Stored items
=-=-=-=-=

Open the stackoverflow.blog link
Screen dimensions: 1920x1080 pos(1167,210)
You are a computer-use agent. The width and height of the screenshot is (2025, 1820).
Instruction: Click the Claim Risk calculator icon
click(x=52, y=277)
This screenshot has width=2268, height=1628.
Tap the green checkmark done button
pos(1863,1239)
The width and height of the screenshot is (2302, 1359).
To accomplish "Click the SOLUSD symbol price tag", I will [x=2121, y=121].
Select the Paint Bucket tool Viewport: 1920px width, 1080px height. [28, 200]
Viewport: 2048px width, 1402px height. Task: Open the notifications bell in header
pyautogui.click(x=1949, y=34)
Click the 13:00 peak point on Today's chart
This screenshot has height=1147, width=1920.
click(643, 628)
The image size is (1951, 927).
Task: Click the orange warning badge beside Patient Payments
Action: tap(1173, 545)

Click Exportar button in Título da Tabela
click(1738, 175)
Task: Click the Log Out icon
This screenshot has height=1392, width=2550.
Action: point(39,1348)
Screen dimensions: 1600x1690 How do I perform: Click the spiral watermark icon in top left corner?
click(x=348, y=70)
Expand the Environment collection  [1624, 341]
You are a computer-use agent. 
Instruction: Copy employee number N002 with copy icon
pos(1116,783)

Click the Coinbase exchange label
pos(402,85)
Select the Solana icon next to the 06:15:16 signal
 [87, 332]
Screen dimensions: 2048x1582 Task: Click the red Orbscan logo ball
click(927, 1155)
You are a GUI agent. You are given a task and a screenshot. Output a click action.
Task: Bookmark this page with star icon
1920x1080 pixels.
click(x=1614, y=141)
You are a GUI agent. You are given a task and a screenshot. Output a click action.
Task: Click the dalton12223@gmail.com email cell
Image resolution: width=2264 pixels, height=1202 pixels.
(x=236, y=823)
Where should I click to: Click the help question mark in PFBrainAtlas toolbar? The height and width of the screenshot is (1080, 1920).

=-=-=-=-=

Print the records above again, every one, exactly as written.

Open the stackoverflow.blog link
Screen dimensions: 1920x1080 pos(1167,210)
You are a computer-use agent. The width and height of the screenshot is (2025, 1820).
Instruction: Click the Claim Risk calculator icon
click(x=52, y=277)
This screenshot has width=2268, height=1628.
Tap the green checkmark done button
pos(1863,1239)
The width and height of the screenshot is (2302, 1359).
To accomplish "Click the SOLUSD symbol price tag", I will [x=2121, y=121].
Select the Paint Bucket tool Viewport: 1920px width, 1080px height. [28, 200]
Viewport: 2048px width, 1402px height. Task: Open the notifications bell in header
pyautogui.click(x=1949, y=34)
Click the 13:00 peak point on Today's chart
This screenshot has height=1147, width=1920.
click(643, 628)
The image size is (1951, 927).
Task: Click the orange warning badge beside Patient Payments
Action: tap(1173, 545)

Click Exportar button in Título da Tabela
click(1738, 175)
Task: Click the Log Out icon
This screenshot has height=1392, width=2550.
Action: point(39,1348)
Screen dimensions: 1600x1690 How do I perform: Click the spiral watermark icon in top left corner?
click(x=348, y=70)
Expand the Environment collection  [1624, 341]
You are a computer-use agent. 
Instruction: Copy employee number N002 with copy icon
pos(1116,783)

Click the Coinbase exchange label
pos(402,85)
Select the Solana icon next to the 06:15:16 signal
 [87, 332]
Screen dimensions: 2048x1582 Task: Click the red Orbscan logo ball
click(927, 1155)
You are a GUI agent. You are given a task and a screenshot. Output a click action.
Task: Bookmark this page with star icon
1920x1080 pixels.
click(x=1614, y=141)
You are a GUI agent. You are given a task and a screenshot. Output a click action.
Task: Click the dalton12223@gmail.com email cell
Image resolution: width=2264 pixels, height=1202 pixels.
(x=236, y=823)
Where should I click to: Click the help question mark in PFBrainAtlas toolbar? The height and width of the screenshot is (1080, 1920).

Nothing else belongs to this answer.